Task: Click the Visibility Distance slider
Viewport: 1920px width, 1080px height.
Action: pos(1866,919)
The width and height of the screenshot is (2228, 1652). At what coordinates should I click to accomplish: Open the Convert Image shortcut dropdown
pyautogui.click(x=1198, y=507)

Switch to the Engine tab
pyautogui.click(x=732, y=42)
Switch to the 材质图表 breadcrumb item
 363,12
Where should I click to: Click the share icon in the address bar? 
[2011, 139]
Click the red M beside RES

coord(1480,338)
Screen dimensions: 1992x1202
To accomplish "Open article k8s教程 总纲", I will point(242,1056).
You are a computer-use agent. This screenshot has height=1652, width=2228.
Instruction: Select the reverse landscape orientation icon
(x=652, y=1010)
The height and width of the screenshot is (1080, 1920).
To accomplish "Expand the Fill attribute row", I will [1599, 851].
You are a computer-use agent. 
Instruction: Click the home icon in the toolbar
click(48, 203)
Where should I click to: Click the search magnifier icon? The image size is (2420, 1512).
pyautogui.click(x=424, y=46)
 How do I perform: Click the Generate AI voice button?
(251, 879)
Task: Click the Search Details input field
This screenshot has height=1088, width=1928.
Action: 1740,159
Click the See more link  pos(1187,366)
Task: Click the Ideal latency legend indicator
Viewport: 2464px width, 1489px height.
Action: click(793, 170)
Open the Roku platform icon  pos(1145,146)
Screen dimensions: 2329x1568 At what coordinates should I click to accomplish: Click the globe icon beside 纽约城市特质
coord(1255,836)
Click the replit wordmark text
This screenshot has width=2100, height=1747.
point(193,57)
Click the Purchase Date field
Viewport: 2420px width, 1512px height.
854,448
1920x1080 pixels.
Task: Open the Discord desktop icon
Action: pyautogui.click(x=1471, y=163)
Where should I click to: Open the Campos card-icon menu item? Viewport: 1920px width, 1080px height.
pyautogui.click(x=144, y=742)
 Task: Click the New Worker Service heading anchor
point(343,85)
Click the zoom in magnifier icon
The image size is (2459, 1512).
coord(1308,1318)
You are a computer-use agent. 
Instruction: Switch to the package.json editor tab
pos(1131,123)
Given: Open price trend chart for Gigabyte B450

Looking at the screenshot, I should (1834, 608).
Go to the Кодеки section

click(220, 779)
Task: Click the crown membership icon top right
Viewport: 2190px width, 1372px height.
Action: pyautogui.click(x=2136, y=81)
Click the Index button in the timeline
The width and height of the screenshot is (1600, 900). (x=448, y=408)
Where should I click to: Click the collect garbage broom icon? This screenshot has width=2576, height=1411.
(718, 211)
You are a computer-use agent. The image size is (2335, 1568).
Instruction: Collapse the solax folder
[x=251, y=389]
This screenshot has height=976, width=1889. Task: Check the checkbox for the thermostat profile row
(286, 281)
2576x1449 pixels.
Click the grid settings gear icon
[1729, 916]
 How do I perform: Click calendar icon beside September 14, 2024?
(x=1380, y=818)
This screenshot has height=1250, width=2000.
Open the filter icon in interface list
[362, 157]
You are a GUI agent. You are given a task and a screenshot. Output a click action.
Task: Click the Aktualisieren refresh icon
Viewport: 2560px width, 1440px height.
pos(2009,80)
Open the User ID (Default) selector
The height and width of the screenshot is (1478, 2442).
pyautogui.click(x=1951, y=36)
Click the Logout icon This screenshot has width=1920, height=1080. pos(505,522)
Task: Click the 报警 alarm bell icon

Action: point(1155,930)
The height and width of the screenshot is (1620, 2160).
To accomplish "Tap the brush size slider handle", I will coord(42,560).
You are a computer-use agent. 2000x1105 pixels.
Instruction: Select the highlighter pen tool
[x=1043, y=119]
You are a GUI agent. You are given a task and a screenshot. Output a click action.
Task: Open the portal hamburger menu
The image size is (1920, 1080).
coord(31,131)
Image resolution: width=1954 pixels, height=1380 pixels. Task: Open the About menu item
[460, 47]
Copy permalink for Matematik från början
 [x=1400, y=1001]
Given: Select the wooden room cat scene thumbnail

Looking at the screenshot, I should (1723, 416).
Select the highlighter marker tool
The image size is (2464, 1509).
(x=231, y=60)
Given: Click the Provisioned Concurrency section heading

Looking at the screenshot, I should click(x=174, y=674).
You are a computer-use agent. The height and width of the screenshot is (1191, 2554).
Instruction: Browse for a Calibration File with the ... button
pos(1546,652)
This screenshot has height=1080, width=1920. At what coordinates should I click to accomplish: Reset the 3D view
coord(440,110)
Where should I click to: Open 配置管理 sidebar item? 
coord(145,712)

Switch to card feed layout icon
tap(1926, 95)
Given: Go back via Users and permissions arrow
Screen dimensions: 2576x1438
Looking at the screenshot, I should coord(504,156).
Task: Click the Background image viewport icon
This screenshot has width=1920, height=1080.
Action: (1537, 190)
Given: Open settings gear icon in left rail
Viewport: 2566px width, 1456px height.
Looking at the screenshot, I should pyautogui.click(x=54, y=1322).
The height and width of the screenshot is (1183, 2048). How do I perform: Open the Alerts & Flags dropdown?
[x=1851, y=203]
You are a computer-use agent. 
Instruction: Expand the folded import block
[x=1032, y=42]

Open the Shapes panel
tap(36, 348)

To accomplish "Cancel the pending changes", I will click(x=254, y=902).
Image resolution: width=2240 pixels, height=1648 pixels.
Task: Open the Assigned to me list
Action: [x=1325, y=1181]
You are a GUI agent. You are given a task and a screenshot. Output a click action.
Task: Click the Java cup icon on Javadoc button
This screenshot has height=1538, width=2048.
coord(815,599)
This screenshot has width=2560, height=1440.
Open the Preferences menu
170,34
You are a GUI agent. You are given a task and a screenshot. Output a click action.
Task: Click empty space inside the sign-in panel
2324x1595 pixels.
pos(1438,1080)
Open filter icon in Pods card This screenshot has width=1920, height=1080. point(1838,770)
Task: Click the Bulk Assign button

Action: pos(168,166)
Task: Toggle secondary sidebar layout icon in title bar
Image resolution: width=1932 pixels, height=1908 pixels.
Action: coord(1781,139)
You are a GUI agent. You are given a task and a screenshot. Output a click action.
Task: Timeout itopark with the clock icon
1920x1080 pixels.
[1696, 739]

++++++

- **Task requirements**: Word for word, set down all of the records above.

- **Answer to the exercise**:
Task: Click the Visibility Distance slider
Viewport: 1920px width, 1080px height.
Action: pos(1866,919)
The width and height of the screenshot is (2228, 1652). At what coordinates should I click to accomplish: Open the Convert Image shortcut dropdown
pyautogui.click(x=1198, y=507)

Switch to the Engine tab
pyautogui.click(x=732, y=42)
Switch to the 材质图表 breadcrumb item
 363,12
Where should I click to: Click the share icon in the address bar? 
[2011, 139]
Click the red M beside RES

coord(1480,338)
Screen dimensions: 1992x1202
To accomplish "Open article k8s教程 总纲", I will point(242,1056).
You are a computer-use agent. This screenshot has height=1652, width=2228.
Instruction: Select the reverse landscape orientation icon
(x=652, y=1010)
The height and width of the screenshot is (1080, 1920).
To accomplish "Expand the Fill attribute row", I will [1599, 851].
You are a computer-use agent. 
Instruction: Click the home icon in the toolbar
click(48, 203)
Where should I click to: Click the search magnifier icon? The image size is (2420, 1512).
pyautogui.click(x=424, y=46)
 How do I perform: Click the Generate AI voice button?
(251, 879)
Task: Click the Search Details input field
This screenshot has height=1088, width=1928.
Action: 1740,159
Click the See more link  pos(1187,366)
Task: Click the Ideal latency legend indicator
Viewport: 2464px width, 1489px height.
Action: click(793, 170)
Open the Roku platform icon  pos(1145,146)
Screen dimensions: 2329x1568 At what coordinates should I click to accomplish: Click the globe icon beside 纽约城市特质
coord(1255,836)
Click the replit wordmark text
This screenshot has width=2100, height=1747.
point(193,57)
Click the Purchase Date field
Viewport: 2420px width, 1512px height.
854,448
1920x1080 pixels.
Task: Open the Discord desktop icon
Action: pyautogui.click(x=1471, y=163)
Where should I click to: Open the Campos card-icon menu item? Viewport: 1920px width, 1080px height.
pyautogui.click(x=144, y=742)
 Task: Click the New Worker Service heading anchor
point(343,85)
Click the zoom in magnifier icon
The image size is (2459, 1512).
coord(1308,1318)
You are a computer-use agent. 
Instruction: Switch to the package.json editor tab
pos(1131,123)
Given: Open price trend chart for Gigabyte B450

Looking at the screenshot, I should (1834, 608).
Go to the Кодеки section

click(220, 779)
Task: Click the crown membership icon top right
Viewport: 2190px width, 1372px height.
Action: pyautogui.click(x=2136, y=81)
Click the Index button in the timeline
The width and height of the screenshot is (1600, 900). (x=448, y=408)
Where should I click to: Click the collect garbage broom icon? This screenshot has width=2576, height=1411.
(718, 211)
You are a computer-use agent. The image size is (2335, 1568).
Instruction: Collapse the solax folder
[x=251, y=389]
This screenshot has height=976, width=1889. Task: Check the checkbox for the thermostat profile row
(286, 281)
2576x1449 pixels.
Click the grid settings gear icon
[1729, 916]
 How do I perform: Click calendar icon beside September 14, 2024?
(x=1380, y=818)
This screenshot has height=1250, width=2000.
Open the filter icon in interface list
[362, 157]
You are a GUI agent. You are given a task and a screenshot. Output a click action.
Task: Click the Aktualisieren refresh icon
Viewport: 2560px width, 1440px height.
pos(2009,80)
Open the User ID (Default) selector
The height and width of the screenshot is (1478, 2442).
pyautogui.click(x=1951, y=36)
Click the Logout icon This screenshot has width=1920, height=1080. pos(505,522)
Task: Click the 报警 alarm bell icon

Action: point(1155,930)
The height and width of the screenshot is (1620, 2160).
To accomplish "Tap the brush size slider handle", I will coord(42,560).
You are a computer-use agent. 2000x1105 pixels.
Instruction: Select the highlighter pen tool
[x=1043, y=119]
You are a GUI agent. You are given a task and a screenshot. Output a click action.
Task: Open the portal hamburger menu
The image size is (1920, 1080).
coord(31,131)
Image resolution: width=1954 pixels, height=1380 pixels. Task: Open the About menu item
[460, 47]
Copy permalink for Matematik från början
 [x=1400, y=1001]
Given: Select the wooden room cat scene thumbnail

Looking at the screenshot, I should (1723, 416).
Select the highlighter marker tool
The image size is (2464, 1509).
(x=231, y=60)
Given: Click the Provisioned Concurrency section heading

Looking at the screenshot, I should click(x=174, y=674).
You are a computer-use agent. The height and width of the screenshot is (1191, 2554).
Instruction: Browse for a Calibration File with the ... button
pos(1546,652)
This screenshot has height=1080, width=1920. At what coordinates should I click to accomplish: Reset the 3D view
coord(440,110)
Where should I click to: Open 配置管理 sidebar item? 
coord(145,712)

Switch to card feed layout icon
tap(1926, 95)
Given: Go back via Users and permissions arrow
Screen dimensions: 2576x1438
Looking at the screenshot, I should coord(504,156).
Task: Click the Background image viewport icon
This screenshot has width=1920, height=1080.
Action: (1537, 190)
Given: Open settings gear icon in left rail
Viewport: 2566px width, 1456px height.
Looking at the screenshot, I should pyautogui.click(x=54, y=1322).
The height and width of the screenshot is (1183, 2048). How do I perform: Open the Alerts & Flags dropdown?
[x=1851, y=203]
You are a computer-use agent. 
Instruction: Expand the folded import block
[x=1032, y=42]

Open the Shapes panel
tap(36, 348)

To accomplish "Cancel the pending changes", I will click(x=254, y=902).
Image resolution: width=2240 pixels, height=1648 pixels.
Task: Open the Assigned to me list
Action: [x=1325, y=1181]
You are a GUI agent. You are given a task and a screenshot. Output a click action.
Task: Click the Java cup icon on Javadoc button
This screenshot has height=1538, width=2048.
coord(815,599)
This screenshot has width=2560, height=1440.
Open the Preferences menu
170,34
You are a GUI agent. You are given a task and a screenshot. Output a click action.
Task: Click empty space inside the sign-in panel
2324x1595 pixels.
pos(1438,1080)
Open filter icon in Pods card This screenshot has width=1920, height=1080. point(1838,770)
Task: Click the Bulk Assign button

Action: pos(168,166)
Task: Toggle secondary sidebar layout icon in title bar
Image resolution: width=1932 pixels, height=1908 pixels.
Action: coord(1781,139)
You are a GUI agent. You are given a task and a screenshot. Output a click action.
Task: Timeout itopark with the clock icon
1920x1080 pixels.
[1696, 739]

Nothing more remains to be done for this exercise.